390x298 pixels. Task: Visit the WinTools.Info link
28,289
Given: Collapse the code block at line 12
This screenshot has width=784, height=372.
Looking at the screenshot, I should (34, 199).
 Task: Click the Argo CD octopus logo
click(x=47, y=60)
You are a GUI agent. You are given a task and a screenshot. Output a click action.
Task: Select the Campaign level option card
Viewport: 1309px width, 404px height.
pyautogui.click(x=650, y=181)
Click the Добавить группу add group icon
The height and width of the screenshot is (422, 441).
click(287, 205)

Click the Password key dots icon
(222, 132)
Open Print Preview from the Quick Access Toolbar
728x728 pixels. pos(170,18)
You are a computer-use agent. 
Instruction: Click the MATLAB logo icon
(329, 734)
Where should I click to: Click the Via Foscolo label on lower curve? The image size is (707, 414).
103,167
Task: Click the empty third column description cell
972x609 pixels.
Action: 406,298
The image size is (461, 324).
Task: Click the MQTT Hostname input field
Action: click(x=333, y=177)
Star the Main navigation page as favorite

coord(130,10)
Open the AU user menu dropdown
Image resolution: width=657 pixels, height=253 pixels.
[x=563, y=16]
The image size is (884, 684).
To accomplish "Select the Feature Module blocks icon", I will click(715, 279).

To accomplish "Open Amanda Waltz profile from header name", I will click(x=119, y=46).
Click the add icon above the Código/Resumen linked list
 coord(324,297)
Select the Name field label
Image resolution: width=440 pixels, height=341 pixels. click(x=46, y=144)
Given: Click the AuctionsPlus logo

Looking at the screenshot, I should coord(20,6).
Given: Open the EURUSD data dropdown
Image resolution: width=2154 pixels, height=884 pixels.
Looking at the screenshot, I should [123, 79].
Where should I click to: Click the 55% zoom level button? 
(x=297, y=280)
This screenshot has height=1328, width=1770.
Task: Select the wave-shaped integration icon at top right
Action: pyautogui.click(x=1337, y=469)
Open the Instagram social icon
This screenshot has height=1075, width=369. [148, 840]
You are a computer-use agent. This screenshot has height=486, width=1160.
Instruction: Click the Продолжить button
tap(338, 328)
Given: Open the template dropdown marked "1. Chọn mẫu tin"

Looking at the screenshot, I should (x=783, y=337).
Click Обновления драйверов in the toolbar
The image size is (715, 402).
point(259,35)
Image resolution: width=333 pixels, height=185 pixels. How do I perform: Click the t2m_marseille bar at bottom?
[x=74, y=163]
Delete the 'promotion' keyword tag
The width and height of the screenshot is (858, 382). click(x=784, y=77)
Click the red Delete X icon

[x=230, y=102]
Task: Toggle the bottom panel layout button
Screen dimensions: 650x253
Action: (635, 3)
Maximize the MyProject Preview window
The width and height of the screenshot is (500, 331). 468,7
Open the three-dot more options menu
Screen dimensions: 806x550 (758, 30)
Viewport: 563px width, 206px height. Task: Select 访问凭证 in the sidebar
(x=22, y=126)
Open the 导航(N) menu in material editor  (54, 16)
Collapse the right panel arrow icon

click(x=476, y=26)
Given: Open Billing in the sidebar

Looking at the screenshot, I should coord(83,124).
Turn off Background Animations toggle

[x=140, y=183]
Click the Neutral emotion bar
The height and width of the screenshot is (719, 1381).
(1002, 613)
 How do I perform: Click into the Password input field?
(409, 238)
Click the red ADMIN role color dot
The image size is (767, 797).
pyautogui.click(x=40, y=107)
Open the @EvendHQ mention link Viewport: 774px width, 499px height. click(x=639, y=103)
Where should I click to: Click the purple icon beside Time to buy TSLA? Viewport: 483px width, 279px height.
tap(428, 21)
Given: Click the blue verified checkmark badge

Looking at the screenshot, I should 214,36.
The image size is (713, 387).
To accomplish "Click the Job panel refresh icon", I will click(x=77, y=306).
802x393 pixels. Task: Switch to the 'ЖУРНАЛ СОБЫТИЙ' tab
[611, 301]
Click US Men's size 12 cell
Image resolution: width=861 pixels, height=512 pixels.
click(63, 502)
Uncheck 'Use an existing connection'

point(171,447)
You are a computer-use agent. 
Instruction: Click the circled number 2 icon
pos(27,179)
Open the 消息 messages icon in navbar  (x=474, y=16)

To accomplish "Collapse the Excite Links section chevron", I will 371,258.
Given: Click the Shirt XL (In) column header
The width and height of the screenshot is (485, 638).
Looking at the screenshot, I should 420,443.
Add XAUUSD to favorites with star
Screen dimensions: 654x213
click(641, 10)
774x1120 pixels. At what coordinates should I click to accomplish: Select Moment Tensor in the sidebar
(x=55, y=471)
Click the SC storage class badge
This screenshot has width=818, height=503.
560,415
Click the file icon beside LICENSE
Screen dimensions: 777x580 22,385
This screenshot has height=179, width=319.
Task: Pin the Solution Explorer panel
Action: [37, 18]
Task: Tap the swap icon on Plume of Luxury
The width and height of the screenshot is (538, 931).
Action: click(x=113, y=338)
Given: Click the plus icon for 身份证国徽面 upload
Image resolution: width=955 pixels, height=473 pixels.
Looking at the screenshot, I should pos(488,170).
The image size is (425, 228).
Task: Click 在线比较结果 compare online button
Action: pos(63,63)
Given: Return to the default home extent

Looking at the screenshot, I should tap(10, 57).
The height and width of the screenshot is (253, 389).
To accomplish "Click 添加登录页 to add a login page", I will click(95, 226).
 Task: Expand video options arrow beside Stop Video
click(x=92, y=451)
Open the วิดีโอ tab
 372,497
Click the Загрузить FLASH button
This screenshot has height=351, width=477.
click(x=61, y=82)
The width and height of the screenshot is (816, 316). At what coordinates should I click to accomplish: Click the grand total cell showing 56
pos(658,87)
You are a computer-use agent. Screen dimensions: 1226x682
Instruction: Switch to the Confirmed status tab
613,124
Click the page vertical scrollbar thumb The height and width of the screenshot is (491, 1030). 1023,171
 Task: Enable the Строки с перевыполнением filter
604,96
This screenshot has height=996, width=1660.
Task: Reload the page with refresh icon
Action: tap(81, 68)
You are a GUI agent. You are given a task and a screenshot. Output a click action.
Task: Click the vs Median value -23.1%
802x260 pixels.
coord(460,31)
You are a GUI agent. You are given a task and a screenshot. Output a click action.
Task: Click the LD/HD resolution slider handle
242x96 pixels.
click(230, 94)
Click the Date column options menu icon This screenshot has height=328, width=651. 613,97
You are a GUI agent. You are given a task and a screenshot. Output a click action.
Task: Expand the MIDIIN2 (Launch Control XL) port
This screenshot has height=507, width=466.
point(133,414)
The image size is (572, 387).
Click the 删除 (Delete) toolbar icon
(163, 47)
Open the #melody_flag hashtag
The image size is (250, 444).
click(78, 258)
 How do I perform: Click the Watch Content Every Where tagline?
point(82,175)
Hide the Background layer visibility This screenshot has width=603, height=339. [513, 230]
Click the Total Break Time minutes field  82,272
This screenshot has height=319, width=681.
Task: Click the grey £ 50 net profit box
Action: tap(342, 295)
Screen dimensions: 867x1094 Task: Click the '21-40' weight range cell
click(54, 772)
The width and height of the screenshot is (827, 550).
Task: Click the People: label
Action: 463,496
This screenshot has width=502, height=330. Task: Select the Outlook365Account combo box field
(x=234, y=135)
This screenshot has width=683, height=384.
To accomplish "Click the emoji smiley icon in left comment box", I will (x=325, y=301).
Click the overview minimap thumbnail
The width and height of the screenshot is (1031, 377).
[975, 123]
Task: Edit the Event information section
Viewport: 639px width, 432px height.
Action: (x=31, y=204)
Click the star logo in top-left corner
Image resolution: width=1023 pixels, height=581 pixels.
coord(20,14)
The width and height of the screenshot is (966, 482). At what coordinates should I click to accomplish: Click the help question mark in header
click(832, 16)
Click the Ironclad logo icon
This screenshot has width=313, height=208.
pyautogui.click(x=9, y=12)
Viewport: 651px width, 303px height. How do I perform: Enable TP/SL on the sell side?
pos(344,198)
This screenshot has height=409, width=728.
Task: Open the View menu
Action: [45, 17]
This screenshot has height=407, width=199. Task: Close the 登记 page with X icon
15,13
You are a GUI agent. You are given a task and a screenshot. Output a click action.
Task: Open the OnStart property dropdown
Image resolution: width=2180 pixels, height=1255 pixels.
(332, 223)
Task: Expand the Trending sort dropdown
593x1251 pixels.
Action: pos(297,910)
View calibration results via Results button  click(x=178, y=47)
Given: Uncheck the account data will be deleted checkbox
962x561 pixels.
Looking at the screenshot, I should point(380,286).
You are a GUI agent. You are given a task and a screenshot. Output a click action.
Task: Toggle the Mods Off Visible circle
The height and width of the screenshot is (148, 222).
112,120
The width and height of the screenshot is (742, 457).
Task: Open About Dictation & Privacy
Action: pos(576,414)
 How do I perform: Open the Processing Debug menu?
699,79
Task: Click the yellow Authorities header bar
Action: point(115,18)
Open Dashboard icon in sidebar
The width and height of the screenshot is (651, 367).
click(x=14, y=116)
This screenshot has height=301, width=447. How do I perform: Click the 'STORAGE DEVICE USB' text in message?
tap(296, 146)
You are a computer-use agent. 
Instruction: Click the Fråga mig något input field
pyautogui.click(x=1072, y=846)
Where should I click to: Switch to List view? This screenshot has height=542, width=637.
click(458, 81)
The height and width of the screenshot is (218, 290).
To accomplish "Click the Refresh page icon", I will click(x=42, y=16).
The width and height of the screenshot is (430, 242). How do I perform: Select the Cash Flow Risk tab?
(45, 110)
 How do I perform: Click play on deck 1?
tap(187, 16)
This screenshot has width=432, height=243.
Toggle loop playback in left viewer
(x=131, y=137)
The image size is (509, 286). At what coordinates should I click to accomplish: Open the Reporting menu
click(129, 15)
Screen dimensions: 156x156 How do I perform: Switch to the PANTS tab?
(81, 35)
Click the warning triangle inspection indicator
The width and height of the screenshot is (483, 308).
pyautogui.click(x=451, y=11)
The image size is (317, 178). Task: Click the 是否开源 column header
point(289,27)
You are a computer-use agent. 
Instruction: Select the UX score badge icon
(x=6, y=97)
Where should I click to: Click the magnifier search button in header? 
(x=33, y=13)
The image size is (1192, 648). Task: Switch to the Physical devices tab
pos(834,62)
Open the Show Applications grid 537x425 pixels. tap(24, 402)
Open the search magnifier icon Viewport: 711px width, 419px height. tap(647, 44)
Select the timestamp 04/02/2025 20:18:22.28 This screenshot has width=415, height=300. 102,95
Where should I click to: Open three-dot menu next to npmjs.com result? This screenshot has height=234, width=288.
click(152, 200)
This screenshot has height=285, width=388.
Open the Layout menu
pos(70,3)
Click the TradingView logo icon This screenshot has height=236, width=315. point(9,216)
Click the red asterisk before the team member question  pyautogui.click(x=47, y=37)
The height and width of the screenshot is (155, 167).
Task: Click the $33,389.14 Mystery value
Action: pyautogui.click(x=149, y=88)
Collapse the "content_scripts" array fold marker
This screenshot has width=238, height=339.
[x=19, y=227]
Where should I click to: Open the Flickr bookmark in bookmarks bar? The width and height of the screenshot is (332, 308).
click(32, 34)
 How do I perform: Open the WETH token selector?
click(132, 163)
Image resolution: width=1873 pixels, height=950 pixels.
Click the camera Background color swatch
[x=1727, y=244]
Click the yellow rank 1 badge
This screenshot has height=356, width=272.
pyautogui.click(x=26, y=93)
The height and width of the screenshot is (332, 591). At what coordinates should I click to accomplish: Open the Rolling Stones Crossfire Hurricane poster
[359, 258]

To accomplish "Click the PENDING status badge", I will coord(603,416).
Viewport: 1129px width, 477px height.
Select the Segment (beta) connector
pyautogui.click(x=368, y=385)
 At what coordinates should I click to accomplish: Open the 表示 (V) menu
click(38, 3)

********

Read the listing. Copy each line that has the word "data" in it.

● **RESULT OF THE EXERCISE**:
Given: Open the EURUSD data dropdown
Given: Uncheck the account data will be deleted checkbox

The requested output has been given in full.